▶ Page extract:
######

We were advised In August 2015 of the successful planning appeal for the Holmwood-1 exploration well and in September 2015 received the final planning approval for the directional well path. Egdon has farmed out an interest in PEDL143 and the Holmwood well to UK Oil and Gas Investments plc. Holmwood is estimated by the operator, Europa Oil and Gas, to hold gross mean un-risked prospective resources of 5.6 mmbls of oil (net Egdon 1.03 mmbls) and is located just 12 kilometres from, and on trend with, the Horse Hill-1 discovery. A two year extension has been granted by the OGA extending the licence term to October 2018.  Egdon is fully carried on the Holmwood well which is currently expected to be drilled during 2017.

 

A continued focus for the Company during the coming period will be the "A" Prospect in UK offshore licence P.1929, located adjacent to the North Yorkshire coast. Egdon's current evaluation of this 1966 Total gas discovery indicates the potential for the prospect to contain mean Prospective Resources of 164 bcf of gas.  The initial term of the licence has been extended by the OGA for two years to 19 April 2019.  Given the reduction in offshore costs and current onshore planning timelines and restrictions, the Company is currently reviewing offshore appraisal and development options and costs before deciding whether to seek planning consent for an onshore-to-offshore well from the Staintondale location where 14th Round licences covering the potential well site (PEDL258 and PEDL343) have now been awarded.  We continue to focus on introducing a funding and technology partner for this project.

######

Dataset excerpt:
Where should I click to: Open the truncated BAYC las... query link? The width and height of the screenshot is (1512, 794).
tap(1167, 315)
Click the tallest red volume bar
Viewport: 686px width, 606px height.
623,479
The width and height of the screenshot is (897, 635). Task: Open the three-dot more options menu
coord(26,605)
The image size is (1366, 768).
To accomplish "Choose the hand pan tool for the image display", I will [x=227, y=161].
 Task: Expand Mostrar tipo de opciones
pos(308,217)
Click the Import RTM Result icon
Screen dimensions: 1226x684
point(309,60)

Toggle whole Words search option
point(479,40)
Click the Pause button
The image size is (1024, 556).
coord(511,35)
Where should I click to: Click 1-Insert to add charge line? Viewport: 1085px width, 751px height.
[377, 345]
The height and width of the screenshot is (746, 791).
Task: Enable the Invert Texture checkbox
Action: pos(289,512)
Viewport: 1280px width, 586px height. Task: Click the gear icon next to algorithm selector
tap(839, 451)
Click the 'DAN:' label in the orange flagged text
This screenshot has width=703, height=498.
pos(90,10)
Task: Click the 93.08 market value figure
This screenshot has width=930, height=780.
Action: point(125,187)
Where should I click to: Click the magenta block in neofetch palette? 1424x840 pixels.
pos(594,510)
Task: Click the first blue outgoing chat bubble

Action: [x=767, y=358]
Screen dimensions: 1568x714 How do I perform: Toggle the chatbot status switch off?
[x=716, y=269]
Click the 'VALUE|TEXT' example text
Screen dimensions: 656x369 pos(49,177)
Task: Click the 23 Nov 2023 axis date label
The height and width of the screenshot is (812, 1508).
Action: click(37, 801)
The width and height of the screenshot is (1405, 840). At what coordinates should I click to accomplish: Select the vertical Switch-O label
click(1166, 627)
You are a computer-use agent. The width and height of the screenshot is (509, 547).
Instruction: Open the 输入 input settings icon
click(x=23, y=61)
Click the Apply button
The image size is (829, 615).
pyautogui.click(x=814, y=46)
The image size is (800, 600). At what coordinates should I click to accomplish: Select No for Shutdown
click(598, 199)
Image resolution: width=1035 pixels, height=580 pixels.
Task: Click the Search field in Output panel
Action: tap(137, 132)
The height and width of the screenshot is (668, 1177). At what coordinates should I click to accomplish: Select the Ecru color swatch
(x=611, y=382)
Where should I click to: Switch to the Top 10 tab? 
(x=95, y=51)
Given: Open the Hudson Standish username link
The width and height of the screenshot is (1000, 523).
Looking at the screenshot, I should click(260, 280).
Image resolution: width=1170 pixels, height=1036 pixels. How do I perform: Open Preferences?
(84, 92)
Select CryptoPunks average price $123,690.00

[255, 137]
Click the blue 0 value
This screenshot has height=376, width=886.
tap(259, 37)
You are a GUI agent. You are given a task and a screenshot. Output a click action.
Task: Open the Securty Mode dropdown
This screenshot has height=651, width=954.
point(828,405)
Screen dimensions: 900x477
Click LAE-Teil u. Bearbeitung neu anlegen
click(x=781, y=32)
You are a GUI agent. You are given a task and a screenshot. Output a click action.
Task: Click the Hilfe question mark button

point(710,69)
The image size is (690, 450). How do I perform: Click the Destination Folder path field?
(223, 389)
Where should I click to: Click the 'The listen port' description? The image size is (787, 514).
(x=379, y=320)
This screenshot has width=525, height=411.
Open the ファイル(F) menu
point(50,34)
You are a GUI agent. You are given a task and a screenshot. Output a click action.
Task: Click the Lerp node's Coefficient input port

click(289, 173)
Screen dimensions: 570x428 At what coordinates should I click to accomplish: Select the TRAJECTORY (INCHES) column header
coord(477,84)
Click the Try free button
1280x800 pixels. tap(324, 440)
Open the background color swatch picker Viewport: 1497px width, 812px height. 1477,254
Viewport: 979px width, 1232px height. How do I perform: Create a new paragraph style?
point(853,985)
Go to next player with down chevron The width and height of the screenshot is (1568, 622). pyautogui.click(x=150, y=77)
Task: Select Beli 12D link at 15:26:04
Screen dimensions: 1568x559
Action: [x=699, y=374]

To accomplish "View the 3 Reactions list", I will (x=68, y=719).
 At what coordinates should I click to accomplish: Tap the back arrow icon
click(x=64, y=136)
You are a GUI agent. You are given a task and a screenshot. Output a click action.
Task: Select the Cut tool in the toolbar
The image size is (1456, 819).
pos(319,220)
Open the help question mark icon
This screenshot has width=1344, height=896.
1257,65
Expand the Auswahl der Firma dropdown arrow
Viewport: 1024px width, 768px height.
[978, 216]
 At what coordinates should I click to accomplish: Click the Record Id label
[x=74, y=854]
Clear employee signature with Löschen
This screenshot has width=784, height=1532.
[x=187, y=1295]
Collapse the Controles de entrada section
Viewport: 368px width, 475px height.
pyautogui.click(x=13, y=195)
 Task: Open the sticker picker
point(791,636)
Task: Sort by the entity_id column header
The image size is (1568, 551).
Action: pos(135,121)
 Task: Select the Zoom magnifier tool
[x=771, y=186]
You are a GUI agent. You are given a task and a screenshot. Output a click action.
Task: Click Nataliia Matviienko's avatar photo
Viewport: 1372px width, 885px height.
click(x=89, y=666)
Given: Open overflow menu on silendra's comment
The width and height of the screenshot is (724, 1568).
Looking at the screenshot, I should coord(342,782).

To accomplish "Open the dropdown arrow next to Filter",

######

▶ Tasks to perform:
[a] In the Egdon licence update, how would this sentence read in Spanish: "A two year extension has been granted by the OGA extending the licence term to October 2018."
[b] Could you write the next part of the Egdon licence update, picking up after its final sentence?

▶ The answers:
[a] La OGA ha concedido una prórroga de dos años que extiende el plazo de la licencia hasta octubre de 2018.

[b]
Elsewhere in the Cleveland Basin the Company has post year-end, acquired an additional 20% interest in PEDL068, which contains the currently shut-in Kirkleatham gas field,  from DESS Energy Limited ("DESS") bringing our total interest in the licence to 68%.  As consideration for this acquisition, Egdon will bear DESS's retained 20% share of ongoing expenditure until January 2017 and accept liability for DESS's 20% share of the existing abandonment cost for the Kirkleatham well and site. Egdon estimate that this transaction adds approximately 1.75 bcf of Best Estimate Contingent and Prospective Conventional Resources to its portfolio.  Planning consent has been extended for Kirkleatham during the year and allows for drilling and production from a further two wells at the site. The licence also contains the Westerdale/Ralph Cross gas discovery where planning consent is in place for an appraisal well. Exploration to date has concentrated on Permian age limestone gas plays but PEDL068 and the surrounding 14th Round licence PEDL259 also contain prospectivity for gas in deeper Carboniferous age sandstones.

 

In the 14th Round Egdon was awarded a 75% operated interest in East Midlands licence PEDL339 along with partners Terrain Energy Ltd (15%) and Nautical Petroleum Ltd (10%). This licence contains an extension of the Louth Prospect from adjacent PEDL005R. As part of the farm-out announced in July 2015 Egdon will transfer a 10% interest in this licence to Union Jack Oil plc subject to OGA consent. As consideration Union Jack will carry, on behalf of Egdon, a further 10% of the cost of an exploration well to test the Louth prospect which has gross un-risked Best Estimate Prospective Resources of c.1.4 mmbls.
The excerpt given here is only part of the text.